Saturday, March 13, 2010

Bright Leaves

Making a documentary about one's own family history is inherently risky. While showing home videos and rare artifacts of your departed relatives will certainly resonate with your own personal family, a broader audience will likely lose interest within the first five minutes. Luckily for Ross McElwee, his family history is intertwined in a subject that everybody has some level of an opinion on: the tobacco industry.

The film revolves around McElwee exploring his great-grandfather's legacy, an extremely interesting one that actually inspired a major Hollywood movie. We discover that McElwee's family is essentially responsible for the presence of domesticated tobacco plants in North Carolina, but that a rival company essentially ran the elder McElwee out of business in a rather unfair manner. Tobacco would become a billion dollar industry, but the McElwees wouldn't profit from any of it.

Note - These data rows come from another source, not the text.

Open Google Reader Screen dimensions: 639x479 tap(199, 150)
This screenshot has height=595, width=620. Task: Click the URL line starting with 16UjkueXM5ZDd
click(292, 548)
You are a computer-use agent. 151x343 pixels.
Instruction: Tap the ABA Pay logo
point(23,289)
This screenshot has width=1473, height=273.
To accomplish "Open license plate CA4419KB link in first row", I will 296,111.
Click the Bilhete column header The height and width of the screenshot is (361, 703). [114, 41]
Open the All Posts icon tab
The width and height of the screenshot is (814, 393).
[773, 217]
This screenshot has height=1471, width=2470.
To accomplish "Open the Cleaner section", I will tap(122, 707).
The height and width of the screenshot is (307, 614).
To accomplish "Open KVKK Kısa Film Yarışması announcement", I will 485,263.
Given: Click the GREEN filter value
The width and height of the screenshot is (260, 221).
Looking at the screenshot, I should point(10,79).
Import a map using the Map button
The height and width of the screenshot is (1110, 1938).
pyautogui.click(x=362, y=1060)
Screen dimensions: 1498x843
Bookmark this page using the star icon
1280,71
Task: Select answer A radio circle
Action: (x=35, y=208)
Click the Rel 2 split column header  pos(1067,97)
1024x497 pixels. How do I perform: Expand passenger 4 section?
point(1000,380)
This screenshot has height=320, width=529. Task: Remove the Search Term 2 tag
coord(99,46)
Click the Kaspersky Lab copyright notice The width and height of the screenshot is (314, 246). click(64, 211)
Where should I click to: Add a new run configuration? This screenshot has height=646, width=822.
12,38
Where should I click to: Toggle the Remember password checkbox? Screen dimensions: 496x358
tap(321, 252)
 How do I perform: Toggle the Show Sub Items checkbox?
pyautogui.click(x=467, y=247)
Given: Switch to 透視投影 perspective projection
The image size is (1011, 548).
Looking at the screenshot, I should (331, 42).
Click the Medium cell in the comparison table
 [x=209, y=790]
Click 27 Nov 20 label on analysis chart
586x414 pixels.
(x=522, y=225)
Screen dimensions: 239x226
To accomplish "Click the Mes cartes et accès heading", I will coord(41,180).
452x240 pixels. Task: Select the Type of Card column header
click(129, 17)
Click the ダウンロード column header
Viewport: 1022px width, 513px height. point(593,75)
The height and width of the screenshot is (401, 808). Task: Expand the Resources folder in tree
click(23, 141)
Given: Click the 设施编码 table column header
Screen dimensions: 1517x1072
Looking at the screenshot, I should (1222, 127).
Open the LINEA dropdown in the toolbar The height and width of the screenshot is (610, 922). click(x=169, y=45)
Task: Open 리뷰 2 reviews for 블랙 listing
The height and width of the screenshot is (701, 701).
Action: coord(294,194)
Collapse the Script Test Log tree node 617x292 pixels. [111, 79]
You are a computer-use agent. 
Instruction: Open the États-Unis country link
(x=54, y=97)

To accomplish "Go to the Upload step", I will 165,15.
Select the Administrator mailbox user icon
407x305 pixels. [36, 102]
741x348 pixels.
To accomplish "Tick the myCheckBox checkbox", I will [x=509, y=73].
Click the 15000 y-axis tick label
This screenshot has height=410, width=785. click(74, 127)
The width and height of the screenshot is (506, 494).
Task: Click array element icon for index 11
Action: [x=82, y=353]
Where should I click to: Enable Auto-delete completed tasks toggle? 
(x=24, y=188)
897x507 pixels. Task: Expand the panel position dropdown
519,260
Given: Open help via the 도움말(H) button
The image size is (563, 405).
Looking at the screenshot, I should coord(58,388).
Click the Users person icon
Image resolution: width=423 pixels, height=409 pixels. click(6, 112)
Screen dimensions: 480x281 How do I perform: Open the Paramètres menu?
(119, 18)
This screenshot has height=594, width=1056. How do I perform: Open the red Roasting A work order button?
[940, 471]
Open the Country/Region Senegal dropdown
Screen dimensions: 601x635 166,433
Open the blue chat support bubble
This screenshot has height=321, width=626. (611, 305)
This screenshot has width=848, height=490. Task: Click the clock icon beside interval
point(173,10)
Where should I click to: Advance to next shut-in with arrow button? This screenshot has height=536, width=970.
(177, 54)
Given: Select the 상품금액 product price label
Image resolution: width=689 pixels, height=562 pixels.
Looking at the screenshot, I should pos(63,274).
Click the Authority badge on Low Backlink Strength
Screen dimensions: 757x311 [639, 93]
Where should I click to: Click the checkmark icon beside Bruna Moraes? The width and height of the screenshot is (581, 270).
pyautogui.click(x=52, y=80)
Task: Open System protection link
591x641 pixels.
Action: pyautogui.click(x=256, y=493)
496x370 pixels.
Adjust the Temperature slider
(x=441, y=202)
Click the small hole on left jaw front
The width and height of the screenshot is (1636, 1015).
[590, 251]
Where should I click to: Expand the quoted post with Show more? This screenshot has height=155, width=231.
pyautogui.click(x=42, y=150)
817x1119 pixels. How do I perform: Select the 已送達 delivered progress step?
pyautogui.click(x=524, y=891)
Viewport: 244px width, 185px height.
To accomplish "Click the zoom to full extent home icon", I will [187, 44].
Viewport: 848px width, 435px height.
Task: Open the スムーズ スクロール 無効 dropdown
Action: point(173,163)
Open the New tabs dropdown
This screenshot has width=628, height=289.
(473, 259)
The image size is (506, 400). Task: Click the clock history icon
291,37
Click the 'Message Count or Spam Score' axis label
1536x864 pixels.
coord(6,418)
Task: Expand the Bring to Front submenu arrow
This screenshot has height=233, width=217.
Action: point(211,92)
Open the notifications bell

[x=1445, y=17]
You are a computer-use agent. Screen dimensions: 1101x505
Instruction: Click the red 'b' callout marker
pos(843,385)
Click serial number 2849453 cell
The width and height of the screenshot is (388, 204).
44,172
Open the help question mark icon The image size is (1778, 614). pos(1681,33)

This stunning realization about the origins of the tobacco industry is made extremely relatable through McElwee, who does a good job at conveying both his frustration and his confusion about the subject. He feels cheated in a way, but altogether confused about the merits of such a deadly contribution to society. These contrasting emotions clash throughout the entire movie, and the film does a good job of telling both sides of the story. I would classify it as anti-tobacco without hesitation, but it doesn't skimp away from the appeal. He portrays it extremely honestly, crucial for a documentary.

The film represents a journey for McElwee, albeit an ill-defined one. There's no clear-cut thesis, and he doesn't hold your hand throughout. On one level, I enjoyed this, because it allowed me to make my own conclusions about the nature of tobacco; still, I'm not completely sure what he wanted the audience to take from it. Overall, I found it to be an enjoyable, intelligent, but somewhat ambiguous take on an extremely important subject.